--- START OF PASSAGE SHOWN ---

A Macabre Love Triangle: Robert Eggers and Lily-Rose Depp Discuss the Sensuality of ‘Nosferatu’
by Meagan Navarro · Bloody DisgustingBill Skarsgård is playing Nosferatu/Count Orlok in Robert Eggers’ (The Witch, The Lighthouse) new movie Nosferatu, and audiences can see the vampire’s appearance on the big screen on Christmas Day. But there’s a lot more to Count Orlok than a surprising visage.
Releasing in theaters on Christmas, Robert Eggers’ Nosferatu is a gothic tale of obsession between a haunted young woman in 19th-century Germany and the ancient Transylvanian vampire who stalks her, bringing untold horror with him.
Lily-Rose Depp stars as Ellen Hutter, the woman who unwittingly summons the beast and finds herself locked in a dark love triangle that also includes her pure-hearted husband Thomas (Nicholas Hoult).
“What’s really interesting about their dynamic is that it’s not so straightforward as she’s being pursued by this disgusting beast that she wants nothing to do with,” Depp told Bloody Disgusting about Ellen and Orlok’s relationship. “There is a real yearning and connection that goes both ways between the two of them.”

--- END OF PASSAGE SHOWN ---

* **COMPLETE THE FOLLOWING**
1/ Answer these from the Nosferatu article:
(a) Who plays Count Orlok?
(b) On what day does the film open in theaters?
(c) Which actor portrays Ellen's husband, Thomas?
2/ Continue the Nosferatu article from the point where it stops.
The material that follows bears no relation to the Nosferatu article.

--- START OF ENTRIES SUPPLIED ---

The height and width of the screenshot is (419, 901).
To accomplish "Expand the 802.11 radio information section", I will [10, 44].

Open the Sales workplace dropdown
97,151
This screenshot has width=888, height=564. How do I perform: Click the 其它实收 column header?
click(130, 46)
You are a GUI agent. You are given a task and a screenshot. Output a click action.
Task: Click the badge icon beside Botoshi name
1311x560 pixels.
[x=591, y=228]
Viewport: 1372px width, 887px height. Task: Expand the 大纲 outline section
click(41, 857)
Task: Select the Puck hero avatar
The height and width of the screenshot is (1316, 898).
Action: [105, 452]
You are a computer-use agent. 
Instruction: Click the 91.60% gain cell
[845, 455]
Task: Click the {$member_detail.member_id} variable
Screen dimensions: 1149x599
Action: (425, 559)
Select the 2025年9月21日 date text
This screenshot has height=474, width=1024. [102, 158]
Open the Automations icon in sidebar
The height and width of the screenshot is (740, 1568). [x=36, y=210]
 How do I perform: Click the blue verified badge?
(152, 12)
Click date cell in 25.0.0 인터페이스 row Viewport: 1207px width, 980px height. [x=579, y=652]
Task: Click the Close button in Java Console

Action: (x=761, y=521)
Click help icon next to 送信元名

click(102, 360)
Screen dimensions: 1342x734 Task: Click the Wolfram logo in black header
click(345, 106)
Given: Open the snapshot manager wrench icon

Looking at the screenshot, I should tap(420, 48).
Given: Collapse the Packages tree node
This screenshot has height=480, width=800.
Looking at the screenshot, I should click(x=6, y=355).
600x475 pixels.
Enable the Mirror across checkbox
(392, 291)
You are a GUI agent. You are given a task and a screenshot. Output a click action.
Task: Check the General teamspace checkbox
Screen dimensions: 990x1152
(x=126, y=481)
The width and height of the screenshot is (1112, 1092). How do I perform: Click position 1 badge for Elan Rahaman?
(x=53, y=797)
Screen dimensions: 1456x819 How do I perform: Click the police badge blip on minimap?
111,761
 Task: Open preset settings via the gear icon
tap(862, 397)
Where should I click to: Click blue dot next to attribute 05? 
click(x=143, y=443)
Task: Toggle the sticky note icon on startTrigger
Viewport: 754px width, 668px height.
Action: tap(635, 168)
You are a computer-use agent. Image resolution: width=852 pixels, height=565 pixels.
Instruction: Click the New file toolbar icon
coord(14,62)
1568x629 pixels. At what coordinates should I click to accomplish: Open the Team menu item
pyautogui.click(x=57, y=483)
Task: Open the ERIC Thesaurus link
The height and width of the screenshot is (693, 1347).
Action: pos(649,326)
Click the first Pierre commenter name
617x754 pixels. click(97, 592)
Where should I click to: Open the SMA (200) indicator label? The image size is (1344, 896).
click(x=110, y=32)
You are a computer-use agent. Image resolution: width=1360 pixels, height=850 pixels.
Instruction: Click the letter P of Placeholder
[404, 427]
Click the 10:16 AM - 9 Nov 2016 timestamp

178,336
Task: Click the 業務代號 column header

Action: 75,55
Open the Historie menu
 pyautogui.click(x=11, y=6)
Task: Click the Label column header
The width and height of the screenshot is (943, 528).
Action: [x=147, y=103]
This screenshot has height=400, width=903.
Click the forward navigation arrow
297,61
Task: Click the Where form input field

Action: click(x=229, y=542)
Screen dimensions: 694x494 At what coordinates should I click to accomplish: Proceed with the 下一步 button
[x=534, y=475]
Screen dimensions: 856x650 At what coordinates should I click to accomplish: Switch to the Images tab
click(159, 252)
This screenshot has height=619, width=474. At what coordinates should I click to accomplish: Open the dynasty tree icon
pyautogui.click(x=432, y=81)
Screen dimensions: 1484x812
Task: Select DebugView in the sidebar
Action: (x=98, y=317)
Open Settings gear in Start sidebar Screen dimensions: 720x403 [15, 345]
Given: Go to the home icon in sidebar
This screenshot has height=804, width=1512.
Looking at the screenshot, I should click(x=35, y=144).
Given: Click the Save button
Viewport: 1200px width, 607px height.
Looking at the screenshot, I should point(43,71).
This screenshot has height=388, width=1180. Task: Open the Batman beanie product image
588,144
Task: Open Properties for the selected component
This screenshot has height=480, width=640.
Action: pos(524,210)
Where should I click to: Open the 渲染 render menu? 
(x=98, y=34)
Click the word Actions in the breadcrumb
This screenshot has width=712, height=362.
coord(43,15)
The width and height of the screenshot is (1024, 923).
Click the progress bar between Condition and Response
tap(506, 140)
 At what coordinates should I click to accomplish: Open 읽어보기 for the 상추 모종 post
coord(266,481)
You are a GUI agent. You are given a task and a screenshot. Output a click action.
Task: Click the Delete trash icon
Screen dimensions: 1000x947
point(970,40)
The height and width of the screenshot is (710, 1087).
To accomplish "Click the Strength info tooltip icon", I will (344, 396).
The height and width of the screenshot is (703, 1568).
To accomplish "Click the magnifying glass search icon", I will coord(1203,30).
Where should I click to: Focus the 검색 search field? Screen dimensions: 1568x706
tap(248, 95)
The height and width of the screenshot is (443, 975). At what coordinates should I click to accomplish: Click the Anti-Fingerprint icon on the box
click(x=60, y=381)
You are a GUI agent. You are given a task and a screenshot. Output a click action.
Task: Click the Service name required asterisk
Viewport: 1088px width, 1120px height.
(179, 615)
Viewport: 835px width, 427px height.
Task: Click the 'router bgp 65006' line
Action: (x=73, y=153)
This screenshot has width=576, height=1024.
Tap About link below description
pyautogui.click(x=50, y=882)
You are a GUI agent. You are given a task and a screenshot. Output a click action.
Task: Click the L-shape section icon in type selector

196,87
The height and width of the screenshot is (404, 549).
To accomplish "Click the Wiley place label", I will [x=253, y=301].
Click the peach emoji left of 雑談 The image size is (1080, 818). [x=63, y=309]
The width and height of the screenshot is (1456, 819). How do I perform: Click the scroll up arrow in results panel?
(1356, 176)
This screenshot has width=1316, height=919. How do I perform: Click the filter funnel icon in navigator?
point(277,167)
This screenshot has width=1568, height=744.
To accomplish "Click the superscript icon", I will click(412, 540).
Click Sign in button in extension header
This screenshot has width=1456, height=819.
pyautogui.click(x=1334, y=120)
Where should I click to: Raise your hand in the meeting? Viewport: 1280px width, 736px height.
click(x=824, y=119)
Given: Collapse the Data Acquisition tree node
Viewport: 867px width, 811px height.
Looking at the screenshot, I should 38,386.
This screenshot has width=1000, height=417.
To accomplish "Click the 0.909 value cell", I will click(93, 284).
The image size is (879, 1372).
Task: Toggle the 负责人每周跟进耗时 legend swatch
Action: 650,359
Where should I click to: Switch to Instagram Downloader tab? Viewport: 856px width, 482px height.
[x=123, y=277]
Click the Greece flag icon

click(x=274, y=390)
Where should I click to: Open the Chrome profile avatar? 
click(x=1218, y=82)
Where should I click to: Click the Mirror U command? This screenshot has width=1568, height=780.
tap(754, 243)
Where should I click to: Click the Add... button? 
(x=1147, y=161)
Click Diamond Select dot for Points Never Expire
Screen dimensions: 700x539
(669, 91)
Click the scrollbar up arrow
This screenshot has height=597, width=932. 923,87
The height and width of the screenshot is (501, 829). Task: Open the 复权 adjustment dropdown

--- END OF ENTRIES SUPPLIED ---

* **TASK RESPONSES**
1/
(a) Bill Skarsgård
(b) Christmas Day
(c) Nicholas Hoult

2/
Depp continues, “That was an interesting line to toe because Rob [Eggers] wanted there to be, especially, without giving anything away, a real palpable sensuality in those [late] scenes, which I think makes everything all the more terrifying and complex and fascinating to watch. Because he also represents the darkness within her that she’s trying to come to terms with. Again, without giving anything away, I think indulging in that also represents accepting within herself.”
Eggers dove deep when researching for Nosferatu, pulling from folklore for his central antagonist. In other words, he had a specific vision in mind for Count Orlok. Yet Skarsgård still brought something unexpected to his performance that surprised the director and added depth to the vampire’s connection to Ellen.
Eggers tells us about his Count Orlok, “I mean, I suppose it is in the writing. I was thinking back to [George Gordon] Byron’s poem, that was potentially one of the first or second times that a vampire is mentioned in English language literature, and even there, the vampire, in the Anglo-literary tradition, has some melancholy and some pathos. So I suppose I was thinking about that.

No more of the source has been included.